Des jeunes plus radicaux que les aînés ? C’est l’avis de Michel Cool, ancien directeur de l’hebdomadaire français Témoignage chrétien. Selon lui, Benoît XVI a constaté « la forte présence de jeunes » aux pèlerinages : « Ces données ne peuvent laisser inerte un pape qui cherche à enrayer l’hémorragie spirituelle et intellectuelle du catholicisme européen », écrivait-il récemment dans les colonnes du Monde Diplomatique.
Dans ce contexte, Michel Cool estimait que, « face à la disette des vocations, les paroisses et les séminaires ensoutanés de la nébuleuse traditionaliste représentent du « grain à moudre. »
Un pape stratège ? « C’est vrai qu’aujourd’hui, les franges les plus vibrantes du catholicisme sont aussi les plus traditionnelles. Le sens radical enthousiasme davantage que ce qui est tiède ou mélangé », reconnaît Christian, un catholique engagé. Ce jeune de 30 ans, actif dans le domaine de la finance, estime que l’on ne peut pas soupçonner Benoît XVI de suivre une stratégie : « Il est simplement fidèle à sa ligne ».
Un pape calculateur ? C’est l’avis d’Enrico Norelli, catholique et professeur d’histoire du christianisme à la Faculté de théologie de l’Université de Genève : « Benoît XVI sait bien que ceux qui sont susceptibles de soutenir le catholicisme sont des intégristes ». Dès lors, le retour de la sévérité morale s’impose.
Enrico Norelli constate en effet que les jeunes « ont besoin d’une religion magique, mystique, tout ce contre quoi nous avons tenté de lutter avec Vatican II ».
Mais il estime que la stratégie de Joseph Ratzinger est une stratégie à court terme : « Le pape tente de faire passer la pilule aux progressistes en affirmant que la messe tridentine restera une exception, mais toutes ces démarches pour regagner des fidèles sont vouées à l’échec. On se borne à regagner par la droite ce qu’on perd par la gauche…»
« Ratzinger est un intégriste qui se conduit comme un roi »

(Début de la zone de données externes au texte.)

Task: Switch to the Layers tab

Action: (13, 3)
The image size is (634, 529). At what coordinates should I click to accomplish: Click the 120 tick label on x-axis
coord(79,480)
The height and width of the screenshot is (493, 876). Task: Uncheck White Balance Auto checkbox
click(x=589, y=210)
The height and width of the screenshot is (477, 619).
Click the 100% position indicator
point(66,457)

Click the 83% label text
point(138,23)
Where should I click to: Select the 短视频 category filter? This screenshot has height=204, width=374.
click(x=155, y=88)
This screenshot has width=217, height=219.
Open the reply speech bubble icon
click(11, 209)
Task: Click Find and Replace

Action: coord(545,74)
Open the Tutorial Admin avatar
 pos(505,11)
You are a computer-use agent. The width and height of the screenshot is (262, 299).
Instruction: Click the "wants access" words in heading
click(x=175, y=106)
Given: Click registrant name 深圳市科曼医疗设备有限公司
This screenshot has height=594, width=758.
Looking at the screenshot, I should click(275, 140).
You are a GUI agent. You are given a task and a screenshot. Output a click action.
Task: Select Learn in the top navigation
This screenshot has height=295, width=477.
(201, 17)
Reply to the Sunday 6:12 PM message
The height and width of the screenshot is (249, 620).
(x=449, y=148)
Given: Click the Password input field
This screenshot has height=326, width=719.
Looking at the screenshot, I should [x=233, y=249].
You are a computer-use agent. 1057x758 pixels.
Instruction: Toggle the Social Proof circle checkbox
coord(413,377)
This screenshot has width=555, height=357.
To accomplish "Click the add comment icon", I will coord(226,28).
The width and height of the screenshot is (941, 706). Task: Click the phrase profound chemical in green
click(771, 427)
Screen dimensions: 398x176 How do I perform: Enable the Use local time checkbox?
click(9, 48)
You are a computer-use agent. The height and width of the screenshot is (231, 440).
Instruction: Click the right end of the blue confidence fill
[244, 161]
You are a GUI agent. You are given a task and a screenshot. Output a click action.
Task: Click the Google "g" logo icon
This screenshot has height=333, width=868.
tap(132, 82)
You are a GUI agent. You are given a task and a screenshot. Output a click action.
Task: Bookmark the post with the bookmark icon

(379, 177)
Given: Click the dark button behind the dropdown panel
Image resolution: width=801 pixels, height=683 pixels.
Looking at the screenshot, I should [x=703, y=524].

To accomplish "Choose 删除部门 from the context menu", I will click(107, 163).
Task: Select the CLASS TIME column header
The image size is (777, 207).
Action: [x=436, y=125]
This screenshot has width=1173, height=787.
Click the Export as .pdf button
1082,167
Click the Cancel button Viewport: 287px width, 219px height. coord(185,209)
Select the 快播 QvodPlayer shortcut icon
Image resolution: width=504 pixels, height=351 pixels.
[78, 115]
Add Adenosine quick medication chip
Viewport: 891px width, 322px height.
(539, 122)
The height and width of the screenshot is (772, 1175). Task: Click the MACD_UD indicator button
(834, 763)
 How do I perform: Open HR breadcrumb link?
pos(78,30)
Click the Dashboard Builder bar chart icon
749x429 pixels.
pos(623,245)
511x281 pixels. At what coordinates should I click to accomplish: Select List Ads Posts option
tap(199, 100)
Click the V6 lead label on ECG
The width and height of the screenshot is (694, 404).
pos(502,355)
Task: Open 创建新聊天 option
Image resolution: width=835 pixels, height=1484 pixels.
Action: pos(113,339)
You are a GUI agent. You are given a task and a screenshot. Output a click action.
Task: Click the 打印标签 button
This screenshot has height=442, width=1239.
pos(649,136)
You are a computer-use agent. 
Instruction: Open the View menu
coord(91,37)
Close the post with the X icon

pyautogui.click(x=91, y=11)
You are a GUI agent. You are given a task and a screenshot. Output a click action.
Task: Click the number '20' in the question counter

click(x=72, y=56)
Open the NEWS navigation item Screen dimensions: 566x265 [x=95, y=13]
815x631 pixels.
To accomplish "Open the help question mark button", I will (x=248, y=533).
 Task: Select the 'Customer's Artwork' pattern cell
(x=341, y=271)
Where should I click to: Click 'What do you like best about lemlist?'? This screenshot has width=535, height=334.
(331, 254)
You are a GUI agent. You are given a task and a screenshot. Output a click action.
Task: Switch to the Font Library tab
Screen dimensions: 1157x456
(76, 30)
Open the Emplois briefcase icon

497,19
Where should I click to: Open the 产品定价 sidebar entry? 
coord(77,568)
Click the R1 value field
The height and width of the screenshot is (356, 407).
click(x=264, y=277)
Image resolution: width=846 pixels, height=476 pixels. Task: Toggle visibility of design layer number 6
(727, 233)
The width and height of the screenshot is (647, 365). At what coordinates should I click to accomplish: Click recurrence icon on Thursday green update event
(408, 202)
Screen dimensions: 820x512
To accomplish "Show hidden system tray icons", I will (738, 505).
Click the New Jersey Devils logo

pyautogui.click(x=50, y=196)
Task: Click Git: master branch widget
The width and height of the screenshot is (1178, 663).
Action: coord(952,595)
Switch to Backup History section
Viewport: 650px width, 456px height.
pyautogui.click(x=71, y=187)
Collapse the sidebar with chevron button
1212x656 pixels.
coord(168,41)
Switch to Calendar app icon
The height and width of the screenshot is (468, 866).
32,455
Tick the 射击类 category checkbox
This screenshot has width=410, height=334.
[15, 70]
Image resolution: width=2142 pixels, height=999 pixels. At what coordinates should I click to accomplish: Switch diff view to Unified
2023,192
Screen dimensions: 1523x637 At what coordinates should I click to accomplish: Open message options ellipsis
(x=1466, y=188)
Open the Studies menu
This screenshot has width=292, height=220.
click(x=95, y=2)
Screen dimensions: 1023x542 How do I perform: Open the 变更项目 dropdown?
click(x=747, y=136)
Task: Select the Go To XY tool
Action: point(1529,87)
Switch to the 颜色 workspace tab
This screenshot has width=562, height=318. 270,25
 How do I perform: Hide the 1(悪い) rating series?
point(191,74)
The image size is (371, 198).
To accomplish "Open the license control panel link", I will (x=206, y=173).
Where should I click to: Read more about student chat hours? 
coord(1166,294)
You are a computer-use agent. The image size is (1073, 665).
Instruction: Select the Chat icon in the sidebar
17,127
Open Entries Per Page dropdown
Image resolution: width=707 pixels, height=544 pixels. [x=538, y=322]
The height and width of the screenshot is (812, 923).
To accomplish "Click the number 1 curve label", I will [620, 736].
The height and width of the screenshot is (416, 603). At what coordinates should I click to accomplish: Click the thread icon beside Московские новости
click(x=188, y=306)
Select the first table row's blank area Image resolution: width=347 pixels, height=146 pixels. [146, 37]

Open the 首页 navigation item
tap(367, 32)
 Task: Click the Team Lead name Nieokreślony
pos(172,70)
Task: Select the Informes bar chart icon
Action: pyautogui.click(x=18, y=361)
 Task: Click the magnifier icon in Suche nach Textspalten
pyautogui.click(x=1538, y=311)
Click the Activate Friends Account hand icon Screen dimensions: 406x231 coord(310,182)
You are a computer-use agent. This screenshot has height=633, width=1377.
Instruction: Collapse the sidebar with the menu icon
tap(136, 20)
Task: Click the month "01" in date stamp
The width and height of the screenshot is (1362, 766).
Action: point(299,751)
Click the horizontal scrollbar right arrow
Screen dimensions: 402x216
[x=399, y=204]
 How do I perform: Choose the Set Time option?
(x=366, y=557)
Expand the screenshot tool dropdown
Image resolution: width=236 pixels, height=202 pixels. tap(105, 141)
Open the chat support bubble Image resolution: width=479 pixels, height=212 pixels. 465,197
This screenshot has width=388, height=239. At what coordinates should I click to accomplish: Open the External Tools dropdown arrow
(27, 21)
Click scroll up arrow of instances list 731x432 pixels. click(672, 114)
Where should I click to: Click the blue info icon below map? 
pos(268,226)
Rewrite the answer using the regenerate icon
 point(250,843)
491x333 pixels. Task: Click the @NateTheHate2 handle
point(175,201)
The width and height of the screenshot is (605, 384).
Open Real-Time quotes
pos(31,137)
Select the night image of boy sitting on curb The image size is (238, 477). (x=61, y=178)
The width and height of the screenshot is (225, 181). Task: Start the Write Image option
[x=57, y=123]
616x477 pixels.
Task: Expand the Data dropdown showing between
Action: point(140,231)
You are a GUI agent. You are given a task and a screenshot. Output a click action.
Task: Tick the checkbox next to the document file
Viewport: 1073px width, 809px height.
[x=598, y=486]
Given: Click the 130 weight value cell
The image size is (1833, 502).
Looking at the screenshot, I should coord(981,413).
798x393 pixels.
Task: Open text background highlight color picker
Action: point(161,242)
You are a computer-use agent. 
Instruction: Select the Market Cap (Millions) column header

Prêtre marié, Jacques Perroux, 75 ans, est encore plus virulent. Selon lui, le pape ne suit pas de stratégie précise : « C’est le retour pur et simple de la soutane. Si Ratzinger se comporte comme cela, c’est tout simplement parce qu’il est lui-même un intégriste qui se conduit comme un roi ».
Un roi qui tiendrait des beaux discours sur les droits de l’homme, sans les respecter lui-même : « Le mariage en est un, relève Jacques Perroux. S’y opposer, c’est aller à l’encontre des droits fondamentaux.»
Un vieux refrain, là encore, balayé par certains fidèles. On ne juge pas le pape. C’est ce que pense Alexis, 35 ans, analyste dans une société financière genevoise. Le jeune homme ne veut pas s’inscrire en porte-à-faux avec les décisions du chef de l’Eglise catholique. Même celles qu’il ne comprendrait pas. « Benoît XVI cherche à abonder dans le sens d’un certain nombre de chrétiens. Toute cette histoire que l’on fait autour de la messe tridentine est absurde. Ce n’est qu’un détail, un épiphénomène ».
Pourtant, cette démarche va à l’encontre d’une pensée éclairée, où chacun peut comprendre la signification de la liturgie.
« On ne peut pas attendre de l’Eglise qu’elle donne raison à la société »
Alexis refuse également la théorie du divorce entre l’Eglise et la société : « L’Eglise agit comme un immense balancier dont le rythme et l’amplitude ne correspondent pas à ceux du public ». Pas étonnant, dès lors, que notre interlocuteur ne s’offusque pas des déclarations sur l’homosexualité : « On ne peut pas attendre de l’Eglise qu’elle donne raison à la société. L’Eglise n’est pas une chambre d’enregistrement des progrès sociaux…»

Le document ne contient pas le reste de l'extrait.